START Provided information

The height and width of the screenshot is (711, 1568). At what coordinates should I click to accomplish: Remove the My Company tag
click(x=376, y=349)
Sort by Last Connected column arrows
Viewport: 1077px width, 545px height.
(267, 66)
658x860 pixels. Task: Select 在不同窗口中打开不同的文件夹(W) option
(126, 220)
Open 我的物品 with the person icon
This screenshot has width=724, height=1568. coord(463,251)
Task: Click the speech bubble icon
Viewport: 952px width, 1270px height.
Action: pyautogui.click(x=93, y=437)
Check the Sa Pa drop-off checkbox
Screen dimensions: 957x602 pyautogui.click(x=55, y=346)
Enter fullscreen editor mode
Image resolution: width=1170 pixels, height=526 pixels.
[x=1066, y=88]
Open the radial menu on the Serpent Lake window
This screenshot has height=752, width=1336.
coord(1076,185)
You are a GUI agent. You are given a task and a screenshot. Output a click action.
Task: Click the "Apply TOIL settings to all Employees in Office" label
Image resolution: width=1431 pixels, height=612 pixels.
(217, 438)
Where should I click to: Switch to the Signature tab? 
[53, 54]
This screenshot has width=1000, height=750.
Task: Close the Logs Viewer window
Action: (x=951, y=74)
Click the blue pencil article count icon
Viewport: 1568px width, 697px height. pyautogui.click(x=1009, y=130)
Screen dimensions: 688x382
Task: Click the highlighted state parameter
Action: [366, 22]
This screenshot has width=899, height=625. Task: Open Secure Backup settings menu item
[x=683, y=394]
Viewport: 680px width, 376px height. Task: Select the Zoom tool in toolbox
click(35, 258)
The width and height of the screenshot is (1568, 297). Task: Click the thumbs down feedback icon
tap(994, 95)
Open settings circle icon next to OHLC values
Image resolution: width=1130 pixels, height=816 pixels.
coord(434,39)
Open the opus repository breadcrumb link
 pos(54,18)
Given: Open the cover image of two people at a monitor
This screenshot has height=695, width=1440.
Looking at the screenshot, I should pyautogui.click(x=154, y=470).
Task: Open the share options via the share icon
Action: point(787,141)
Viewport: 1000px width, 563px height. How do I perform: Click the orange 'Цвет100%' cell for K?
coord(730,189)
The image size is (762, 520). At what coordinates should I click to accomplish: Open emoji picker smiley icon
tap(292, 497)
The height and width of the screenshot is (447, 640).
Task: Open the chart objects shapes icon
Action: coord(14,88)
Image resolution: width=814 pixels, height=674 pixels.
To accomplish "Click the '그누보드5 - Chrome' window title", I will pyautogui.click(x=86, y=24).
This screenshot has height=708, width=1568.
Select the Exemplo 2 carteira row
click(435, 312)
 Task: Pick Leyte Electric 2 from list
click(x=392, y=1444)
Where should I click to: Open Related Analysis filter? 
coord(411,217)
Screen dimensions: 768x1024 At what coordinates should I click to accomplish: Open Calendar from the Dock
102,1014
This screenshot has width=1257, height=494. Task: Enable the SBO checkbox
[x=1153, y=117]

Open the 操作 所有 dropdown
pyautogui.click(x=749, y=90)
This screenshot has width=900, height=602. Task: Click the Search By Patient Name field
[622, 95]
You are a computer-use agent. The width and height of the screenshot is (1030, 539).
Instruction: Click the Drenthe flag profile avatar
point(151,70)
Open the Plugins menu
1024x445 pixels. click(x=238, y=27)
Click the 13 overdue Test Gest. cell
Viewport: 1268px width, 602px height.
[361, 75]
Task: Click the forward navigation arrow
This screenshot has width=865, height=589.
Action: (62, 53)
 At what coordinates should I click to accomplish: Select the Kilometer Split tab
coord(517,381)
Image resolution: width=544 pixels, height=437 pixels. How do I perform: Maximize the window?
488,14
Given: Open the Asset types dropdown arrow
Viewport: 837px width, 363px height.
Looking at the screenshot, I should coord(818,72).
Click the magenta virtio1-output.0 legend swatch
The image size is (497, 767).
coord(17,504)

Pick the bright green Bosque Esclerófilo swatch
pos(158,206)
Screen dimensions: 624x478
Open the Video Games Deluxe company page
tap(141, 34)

END Provided information

▶ Work item
Everything in the listing must be returned word for word.

▶ Task solution
The height and width of the screenshot is (711, 1568). At what coordinates should I click to accomplish: Remove the My Company tag
click(x=376, y=349)
Sort by Last Connected column arrows
Viewport: 1077px width, 545px height.
(267, 66)
658x860 pixels. Task: Select 在不同窗口中打开不同的文件夹(W) option
(126, 220)
Open 我的物品 with the person icon
This screenshot has width=724, height=1568. coord(463,251)
Task: Click the speech bubble icon
Viewport: 952px width, 1270px height.
Action: pyautogui.click(x=93, y=437)
Check the Sa Pa drop-off checkbox
Screen dimensions: 957x602 pyautogui.click(x=55, y=346)
Enter fullscreen editor mode
Image resolution: width=1170 pixels, height=526 pixels.
[x=1066, y=88]
Open the radial menu on the Serpent Lake window
This screenshot has height=752, width=1336.
coord(1076,185)
You are a GUI agent. You are given a task and a screenshot. Output a click action.
Task: Click the "Apply TOIL settings to all Employees in Office" label
Image resolution: width=1431 pixels, height=612 pixels.
(217, 438)
Where should I click to: Switch to the Signature tab? 
[53, 54]
This screenshot has width=1000, height=750.
Task: Close the Logs Viewer window
Action: (x=951, y=74)
Click the blue pencil article count icon
Viewport: 1568px width, 697px height. pyautogui.click(x=1009, y=130)
Screen dimensions: 688x382
Task: Click the highlighted state parameter
Action: [366, 22]
This screenshot has width=899, height=625. Task: Open Secure Backup settings menu item
[x=683, y=394]
Viewport: 680px width, 376px height. Task: Select the Zoom tool in toolbox
click(35, 258)
The width and height of the screenshot is (1568, 297). Task: Click the thumbs down feedback icon
tap(994, 95)
Open settings circle icon next to OHLC values
Image resolution: width=1130 pixels, height=816 pixels.
coord(434,39)
Open the opus repository breadcrumb link
 pos(54,18)
Given: Open the cover image of two people at a monitor
This screenshot has height=695, width=1440.
Looking at the screenshot, I should pyautogui.click(x=154, y=470).
Task: Open the share options via the share icon
Action: point(787,141)
Viewport: 1000px width, 563px height. How do I perform: Click the orange 'Цвет100%' cell for K?
coord(730,189)
The image size is (762, 520). At what coordinates should I click to accomplish: Open emoji picker smiley icon
tap(292, 497)
The height and width of the screenshot is (447, 640).
Task: Open the chart objects shapes icon
Action: coord(14,88)
Image resolution: width=814 pixels, height=674 pixels.
To accomplish "Click the '그누보드5 - Chrome' window title", I will pyautogui.click(x=86, y=24).
This screenshot has height=708, width=1568.
Select the Exemplo 2 carteira row
click(435, 312)
 Task: Pick Leyte Electric 2 from list
click(x=392, y=1444)
Where should I click to: Open Related Analysis filter? 
coord(411,217)
Screen dimensions: 768x1024 At what coordinates should I click to accomplish: Open Calendar from the Dock
102,1014
This screenshot has width=1257, height=494. Task: Enable the SBO checkbox
[x=1153, y=117]

Open the 操作 所有 dropdown
pyautogui.click(x=749, y=90)
This screenshot has width=900, height=602. Task: Click the Search By Patient Name field
[622, 95]
You are a computer-use agent. The width and height of the screenshot is (1030, 539).
Instruction: Click the Drenthe flag profile avatar
point(151,70)
Open the Plugins menu
1024x445 pixels. click(x=238, y=27)
Click the 13 overdue Test Gest. cell
Viewport: 1268px width, 602px height.
[361, 75]
Task: Click the forward navigation arrow
This screenshot has width=865, height=589.
Action: (62, 53)
 At what coordinates should I click to accomplish: Select the Kilometer Split tab
coord(517,381)
Image resolution: width=544 pixels, height=437 pixels. How do I perform: Maximize the window?
488,14
Given: Open the Asset types dropdown arrow
Viewport: 837px width, 363px height.
Looking at the screenshot, I should coord(818,72).
Click the magenta virtio1-output.0 legend swatch
The image size is (497, 767).
coord(17,504)

Pick the bright green Bosque Esclerófilo swatch
pos(158,206)
Screen dimensions: 624x478
Open the Video Games Deluxe company page
tap(141, 34)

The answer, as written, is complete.